My roll-up of this book is less than complimentary, and yet I like the authors and think they are smart and thoughtful people who work hard at doing their jobs well. I think that the lack of time and attention to the underlying issues, the lack of organization and models, and the inconsistencies and poor advice are all related to spending too little time thinking through the issues and organization of the book. This is reflective of the same corporate culture that led to the problems with security at Microsoft and in other software vendors. It links to the lack or respect for academic research and results we see in industry, and the conceit that was once associated with academia spreading to the computer industry. While I do not think that academia gets it right all of the time, it is clear that industry fails magnificently as well. Another facet of the problem is the lack of thoughtfulness and modeling in this book and the computer industry.

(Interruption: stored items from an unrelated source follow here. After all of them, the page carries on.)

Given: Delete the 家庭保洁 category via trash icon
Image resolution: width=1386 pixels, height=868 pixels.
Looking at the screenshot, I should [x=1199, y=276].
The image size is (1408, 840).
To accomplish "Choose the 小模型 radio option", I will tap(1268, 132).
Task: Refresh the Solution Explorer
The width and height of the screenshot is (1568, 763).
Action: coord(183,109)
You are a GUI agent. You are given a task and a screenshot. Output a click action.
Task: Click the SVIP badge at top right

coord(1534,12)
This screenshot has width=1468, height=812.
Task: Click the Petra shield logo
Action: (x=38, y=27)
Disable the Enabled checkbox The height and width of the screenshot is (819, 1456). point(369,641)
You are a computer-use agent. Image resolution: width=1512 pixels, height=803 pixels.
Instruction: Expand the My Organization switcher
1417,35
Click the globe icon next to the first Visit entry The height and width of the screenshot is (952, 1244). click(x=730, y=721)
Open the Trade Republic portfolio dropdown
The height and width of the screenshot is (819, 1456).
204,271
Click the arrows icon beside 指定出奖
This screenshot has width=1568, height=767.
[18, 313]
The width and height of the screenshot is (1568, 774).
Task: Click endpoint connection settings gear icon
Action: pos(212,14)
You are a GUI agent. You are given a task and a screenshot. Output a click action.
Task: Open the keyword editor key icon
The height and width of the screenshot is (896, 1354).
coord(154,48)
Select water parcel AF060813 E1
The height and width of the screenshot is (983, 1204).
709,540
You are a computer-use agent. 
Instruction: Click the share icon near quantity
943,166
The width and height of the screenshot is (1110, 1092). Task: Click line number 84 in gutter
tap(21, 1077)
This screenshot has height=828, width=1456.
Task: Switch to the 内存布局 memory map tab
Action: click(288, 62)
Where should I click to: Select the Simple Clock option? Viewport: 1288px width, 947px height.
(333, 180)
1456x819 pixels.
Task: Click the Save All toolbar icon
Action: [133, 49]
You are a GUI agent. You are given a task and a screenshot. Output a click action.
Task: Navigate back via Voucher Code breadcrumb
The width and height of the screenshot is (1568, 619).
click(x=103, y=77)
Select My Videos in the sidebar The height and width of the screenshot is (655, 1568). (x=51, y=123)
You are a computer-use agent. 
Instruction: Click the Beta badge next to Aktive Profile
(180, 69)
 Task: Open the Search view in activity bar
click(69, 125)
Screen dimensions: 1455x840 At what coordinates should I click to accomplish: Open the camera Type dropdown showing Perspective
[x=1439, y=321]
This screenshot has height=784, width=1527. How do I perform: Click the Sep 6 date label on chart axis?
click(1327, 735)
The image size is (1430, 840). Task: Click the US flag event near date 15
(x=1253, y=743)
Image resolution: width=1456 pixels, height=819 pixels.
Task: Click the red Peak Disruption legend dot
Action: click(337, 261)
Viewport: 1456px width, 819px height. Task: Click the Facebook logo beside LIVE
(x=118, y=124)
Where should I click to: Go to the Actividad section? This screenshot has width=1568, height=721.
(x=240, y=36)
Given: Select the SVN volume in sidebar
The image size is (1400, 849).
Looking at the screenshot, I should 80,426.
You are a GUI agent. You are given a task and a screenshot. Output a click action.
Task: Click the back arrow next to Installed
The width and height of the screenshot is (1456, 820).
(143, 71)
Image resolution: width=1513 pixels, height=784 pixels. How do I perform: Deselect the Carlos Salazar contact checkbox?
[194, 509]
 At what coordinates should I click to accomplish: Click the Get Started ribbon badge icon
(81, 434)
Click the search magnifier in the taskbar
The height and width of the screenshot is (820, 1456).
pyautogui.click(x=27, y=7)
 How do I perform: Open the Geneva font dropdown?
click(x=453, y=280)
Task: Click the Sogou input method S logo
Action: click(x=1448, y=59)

We see thoughtfulness in other fields of inquiry and by those who are thoughtful in the security arena, but it is clear that thinking about issues and working the problems at a deep level is not going to come from Microsoft. While this book has interesting items and details that dispel many of the common misimpressions that programmers have about how exploitable errors in code are, it fails to help them understand the real issues in building secure programs. As such it is misnamed. A better name might be something like: "How poor quality programmers at Microsoft have produced hundreds of instances of the same 10 big mistakes in their code, and how they can do their jobs a little bit better".